图6 8 种酚类标准品的XIC 图Fig.6 XIC of 8 kinds of phenolic compounds

图7 鸡油菌多酚提取物中8 种酚类化合物的XIC 图Fig.7 XIC of 8 kinds of phenolic compounds from Cantharelles cibarius

2.3 抗氧化活性研究

2.3.1 鸡油菌多酚对DPPH 自由基的清除作用 由图8 可知，在实验浓度范围内，随着样品浓度的增加，鸡油菌多酚提取液对DPPH 自由基的清除率逐渐增加，当清除率到77.7%时达到最大，说明鸡油菌多酚对DPPH 自由基具有良好的清除效果。

图8 鸡油菌多酚对DPPH 自由基的清除作用Fig.8 Scavenging effect of polyphenols from Cantharelles cibarius on DPPH free radical

2.3.2 鸡油菌多酚对ABTS自由基的清除作用 如图9 所示，在实验浓度范围内，鸡油菌多酚提取液对ABTS自由基的清除率也具有明显的量效关系，在浓度0.13（mg/mL）时，清除率为98.8%时达到最大，说明鸡油菌多酚样液具有较强的清除ABTS自由基的能力。

图9 鸡油菌多酚对ABTS+自由基的清除作用Fig.9 Scavenging effect of polyphenols from Cantharelles cibarius on ABTS+ free radical

2.3.3 鸡油菌多酚的Fe还原能力 多酚能使反应体系中Fe还原成Fe，溶液由黄色变成不同程度的蓝色，还原能力越强，吸光度越大。由图10 可知，在0.05～0.20 mg/mL 质量浓度范围内，随着样品质量浓度的增大，鸡油菌多酚提取物和抗坏血酸吸光度逐渐增大，表现出良好的还原能力。还原能力可延缓或终止自由基反应，实验结果提示鸡油菌多酚提取物的抗氧化活性良好，多酚质量浓度越高还原能力越强。

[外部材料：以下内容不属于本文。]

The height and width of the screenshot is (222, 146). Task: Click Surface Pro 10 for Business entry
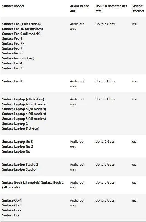click(23, 29)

图10 鸡油菌多酚的Fe3+还原能力Fig.10 Fe3+ reduction ability of polyphenols from Cantharelles cibarius

3 结论

本文通过超声乙醇提取法得出鸡油菌中多酚的最佳提取条件：料液比1:32（g/mL）、超声温度40℃、乙醇浓度40%、超声时间21 min，多酚的含量为11.80 mg/g，各因素对样液多酚含量的影响顺序为：超声时间（D）>超声温度（B）>料液比（A）>乙醇浓度（C）。通过超高效液相色谱UPLC-MS 质谱技术分析鉴定出鸡油菌中包含6 种单体多酚原儿茶酸、丁香酸、迷迭香酸、没食子酸、咖啡酸、槲皮素。体外抗氧化活性研究表明，鸡油菌多酚对DPPH 自由基、ABTS自由基具有较强的清除活性，对Fe还原能力也较强。研究结果表明超声波辅助提取方法一种简单快速高效的鸡油菌多酚提取方法。